**REQUIRED WORK**
The task calls for an exact copy of the records, without any images.

**MATERIAL SHOWN**

=== Begin Enclosure ===

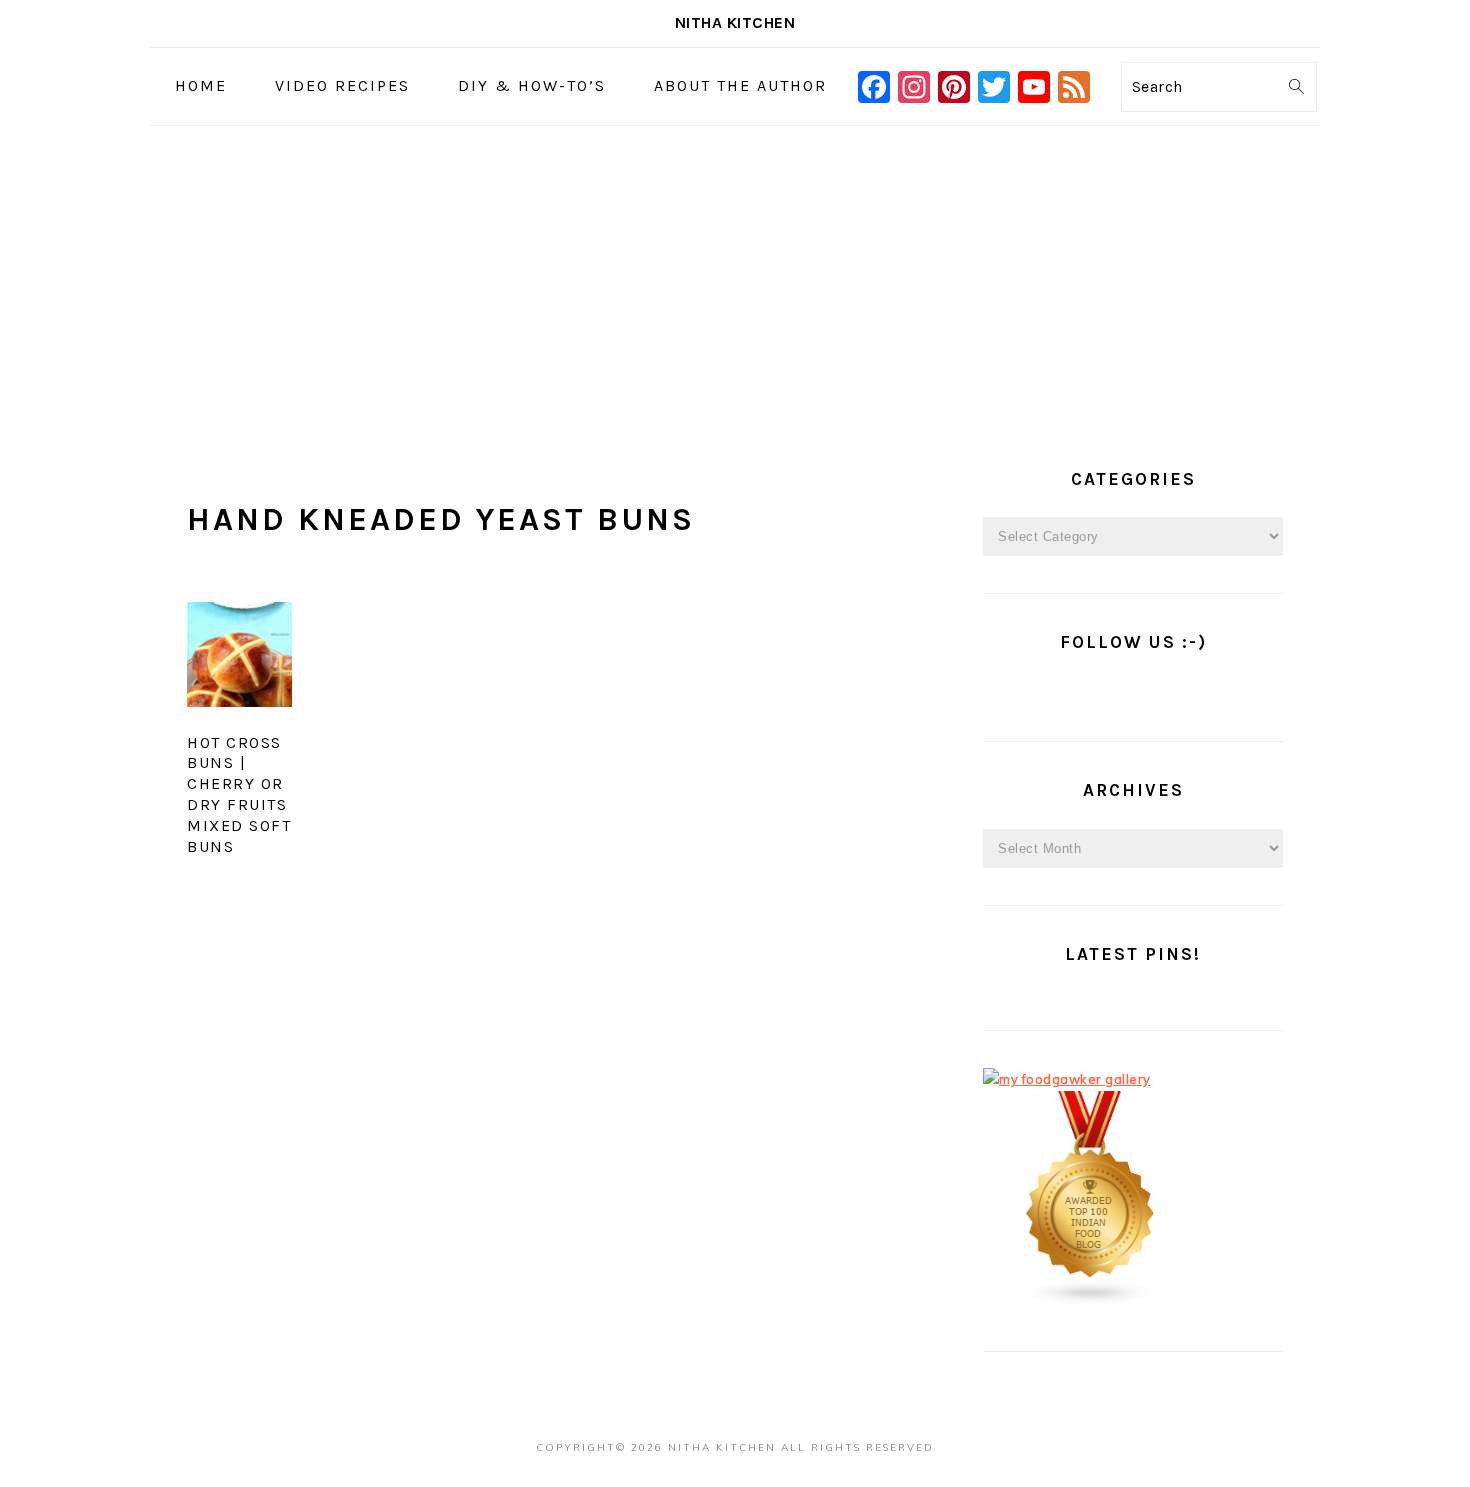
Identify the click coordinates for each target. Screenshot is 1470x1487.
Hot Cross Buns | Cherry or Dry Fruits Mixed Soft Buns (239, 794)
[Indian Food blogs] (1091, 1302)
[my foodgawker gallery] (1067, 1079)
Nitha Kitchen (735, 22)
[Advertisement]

=== End Enclosure ===

**PROBLEM SOLUTION**
Identify the click coordinates for each target. Screenshot is 1470x1487.
Hot Cross Buns | Cherry or Dry Fruits Mixed Soft Buns (239, 794)
[Indian Food blogs] (1091, 1302)
[my foodgawker gallery] (1067, 1079)
Nitha Kitchen (735, 22)
[Advertisement]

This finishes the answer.